● EXTRACT:
##############################
Observational studies also did not do well during COVID-19:

"In fact, the large background heterogeneity makes concrete assessment of the effectiveness of any and all non-pharmacological measures based on observational data extremely difficult, if not impossible."

For those interested in medical etymology the phrase "forme fruste" is used, which means the frustrated or weakened manifestation of a disease.

I highly recommend reading this article about COVID-19 lessons and going to some of the references described within the article.

Healthcare Freedom means no censorship, and having transparency, in medicine.

REFERENCE:
COVID-19 models and expectations - Learning from the pandemic - PubMed


https://pubmed.ncbi.nlm.nih.gov/36241518/ 

Ioannidis JPA, Powis SH. COVID-19 models and expectations - Learning from the pandemic. Adv Biol Regul. 2022 Oct 8:100922. doi: 10.1016/j.jbior.2022.100922. Epub ahead of print. PMID: 36241518; PMCID: PMC9546779.


Age-stratified infection fatality rate of COVID-19 in the non-elderly informed from pre-vaccination national seroprevalence studies | medRxiv

This study by Dr John Ioannides, et al. is highly educational, because the infection fatality rate (IFR) is a key statistic for an emerging virus.
##############################
● GIVEN RECORDS:
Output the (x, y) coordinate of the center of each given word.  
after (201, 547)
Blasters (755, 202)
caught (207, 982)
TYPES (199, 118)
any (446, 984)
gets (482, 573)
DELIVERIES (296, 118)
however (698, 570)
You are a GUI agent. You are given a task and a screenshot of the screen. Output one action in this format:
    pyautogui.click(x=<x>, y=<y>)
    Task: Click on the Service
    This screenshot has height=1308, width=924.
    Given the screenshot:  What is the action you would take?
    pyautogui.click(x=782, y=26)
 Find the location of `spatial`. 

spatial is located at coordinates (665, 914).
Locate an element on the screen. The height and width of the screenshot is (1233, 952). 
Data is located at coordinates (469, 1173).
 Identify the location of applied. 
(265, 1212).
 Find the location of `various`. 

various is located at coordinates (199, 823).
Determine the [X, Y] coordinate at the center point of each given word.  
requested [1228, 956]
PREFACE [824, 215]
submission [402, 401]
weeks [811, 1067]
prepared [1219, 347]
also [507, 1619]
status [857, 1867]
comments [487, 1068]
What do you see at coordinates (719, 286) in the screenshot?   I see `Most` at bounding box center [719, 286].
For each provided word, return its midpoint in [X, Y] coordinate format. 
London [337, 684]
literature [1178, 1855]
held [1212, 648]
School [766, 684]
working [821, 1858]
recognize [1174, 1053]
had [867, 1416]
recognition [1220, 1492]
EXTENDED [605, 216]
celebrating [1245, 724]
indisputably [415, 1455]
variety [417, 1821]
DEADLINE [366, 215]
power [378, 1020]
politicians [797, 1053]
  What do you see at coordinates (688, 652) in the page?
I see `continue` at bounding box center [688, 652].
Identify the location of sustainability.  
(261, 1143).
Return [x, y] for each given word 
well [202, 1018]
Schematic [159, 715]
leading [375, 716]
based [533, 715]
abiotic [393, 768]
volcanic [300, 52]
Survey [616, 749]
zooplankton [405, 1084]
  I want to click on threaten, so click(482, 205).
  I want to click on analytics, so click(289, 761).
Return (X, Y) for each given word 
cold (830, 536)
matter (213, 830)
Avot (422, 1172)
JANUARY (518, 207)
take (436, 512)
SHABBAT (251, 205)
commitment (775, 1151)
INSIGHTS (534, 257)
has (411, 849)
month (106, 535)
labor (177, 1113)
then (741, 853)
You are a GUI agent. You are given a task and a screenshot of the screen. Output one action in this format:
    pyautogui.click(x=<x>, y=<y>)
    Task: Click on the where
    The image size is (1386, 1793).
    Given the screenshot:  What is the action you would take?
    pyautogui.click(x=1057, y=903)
##############################
● QUESTIONS ON THE MATERIAL:
1 – According to the COVID-19 commentary, what does the phrase "forme fruste" mean?
2 – Please reproduce the part of the COVID-19 commentary starting with "Ioannidis JPA, Powis" and going on through "36241518; PMCID: PMC9546779.".

● EXPECTED RESPONSES:
1 – It means the frustrated or weakened manifestation of a disease.

2 –
Ioannidis JPA, Powis SH. COVID-19 models and expectations - Learning from the pandemic. Adv Biol Regul. 2022 Oct 8:100922. doi: 10.1016/j.jbior.2022.100922. Epub ahead of print. PMID: 36241518; PMCID: PMC9546779.